[Element and text location data]
▽
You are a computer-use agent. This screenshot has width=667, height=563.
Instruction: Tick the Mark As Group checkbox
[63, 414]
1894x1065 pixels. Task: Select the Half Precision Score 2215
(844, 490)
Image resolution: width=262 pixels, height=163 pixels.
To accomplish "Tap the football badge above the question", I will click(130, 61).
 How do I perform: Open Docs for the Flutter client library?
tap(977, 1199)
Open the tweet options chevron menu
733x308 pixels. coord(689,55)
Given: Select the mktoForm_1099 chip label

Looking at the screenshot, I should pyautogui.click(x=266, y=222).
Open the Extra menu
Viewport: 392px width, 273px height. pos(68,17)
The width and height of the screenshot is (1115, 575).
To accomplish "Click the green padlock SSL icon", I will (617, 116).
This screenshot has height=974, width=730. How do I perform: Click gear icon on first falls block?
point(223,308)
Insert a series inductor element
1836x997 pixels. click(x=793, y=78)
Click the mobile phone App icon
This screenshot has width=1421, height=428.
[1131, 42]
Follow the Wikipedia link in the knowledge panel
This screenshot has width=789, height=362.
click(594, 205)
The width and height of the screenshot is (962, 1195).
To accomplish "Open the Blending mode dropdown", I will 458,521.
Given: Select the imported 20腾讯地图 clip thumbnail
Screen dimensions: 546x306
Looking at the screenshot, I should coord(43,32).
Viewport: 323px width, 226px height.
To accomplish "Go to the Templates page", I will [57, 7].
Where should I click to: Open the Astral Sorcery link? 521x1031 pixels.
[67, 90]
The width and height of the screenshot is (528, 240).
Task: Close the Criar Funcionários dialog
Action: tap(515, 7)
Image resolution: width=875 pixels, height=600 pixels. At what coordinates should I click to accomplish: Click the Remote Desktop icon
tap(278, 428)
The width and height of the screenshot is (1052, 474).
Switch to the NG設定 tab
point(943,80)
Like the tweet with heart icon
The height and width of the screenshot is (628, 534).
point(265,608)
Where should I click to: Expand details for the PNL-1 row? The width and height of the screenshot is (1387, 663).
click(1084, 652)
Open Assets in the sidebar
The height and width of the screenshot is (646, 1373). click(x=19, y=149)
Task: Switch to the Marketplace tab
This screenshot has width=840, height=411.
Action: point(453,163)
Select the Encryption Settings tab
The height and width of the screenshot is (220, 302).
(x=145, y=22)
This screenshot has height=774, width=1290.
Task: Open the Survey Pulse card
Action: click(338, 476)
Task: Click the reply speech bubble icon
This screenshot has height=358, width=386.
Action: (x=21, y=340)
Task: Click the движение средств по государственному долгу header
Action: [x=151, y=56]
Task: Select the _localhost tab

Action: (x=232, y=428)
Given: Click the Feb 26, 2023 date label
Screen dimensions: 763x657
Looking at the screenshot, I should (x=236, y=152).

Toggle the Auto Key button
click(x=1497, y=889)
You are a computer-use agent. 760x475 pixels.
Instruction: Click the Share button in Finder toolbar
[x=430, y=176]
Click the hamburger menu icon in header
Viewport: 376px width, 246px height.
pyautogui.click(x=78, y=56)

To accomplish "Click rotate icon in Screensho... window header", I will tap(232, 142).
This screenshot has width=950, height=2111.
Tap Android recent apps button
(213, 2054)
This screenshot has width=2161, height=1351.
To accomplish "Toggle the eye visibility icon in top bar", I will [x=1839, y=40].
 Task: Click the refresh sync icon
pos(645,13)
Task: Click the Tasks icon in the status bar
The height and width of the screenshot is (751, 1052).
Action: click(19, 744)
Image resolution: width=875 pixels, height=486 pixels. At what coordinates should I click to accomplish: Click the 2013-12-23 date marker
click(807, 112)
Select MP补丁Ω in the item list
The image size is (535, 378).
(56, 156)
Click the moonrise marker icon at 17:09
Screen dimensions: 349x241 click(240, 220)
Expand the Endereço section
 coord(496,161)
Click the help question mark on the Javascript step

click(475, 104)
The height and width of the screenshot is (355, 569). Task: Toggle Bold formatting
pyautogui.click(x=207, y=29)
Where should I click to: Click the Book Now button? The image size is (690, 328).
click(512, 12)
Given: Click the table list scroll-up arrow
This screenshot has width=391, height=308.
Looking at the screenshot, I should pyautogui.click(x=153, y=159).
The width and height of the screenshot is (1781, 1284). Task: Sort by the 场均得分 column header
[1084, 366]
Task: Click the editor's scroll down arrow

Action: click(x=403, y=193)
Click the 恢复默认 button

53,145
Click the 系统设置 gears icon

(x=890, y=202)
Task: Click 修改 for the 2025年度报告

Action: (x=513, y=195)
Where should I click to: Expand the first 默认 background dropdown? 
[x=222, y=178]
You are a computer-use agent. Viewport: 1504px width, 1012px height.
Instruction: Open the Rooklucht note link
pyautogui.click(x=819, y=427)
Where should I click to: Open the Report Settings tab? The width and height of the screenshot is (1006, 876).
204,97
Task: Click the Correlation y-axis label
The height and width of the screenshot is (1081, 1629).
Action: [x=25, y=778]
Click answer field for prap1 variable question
△
**Given problem**
Pick out every line above that contains the string "scroll", and copy each one. Case counts.

**Full solution**
Given: Click the table list scroll-up arrow
Task: Click the editor's scroll down arrow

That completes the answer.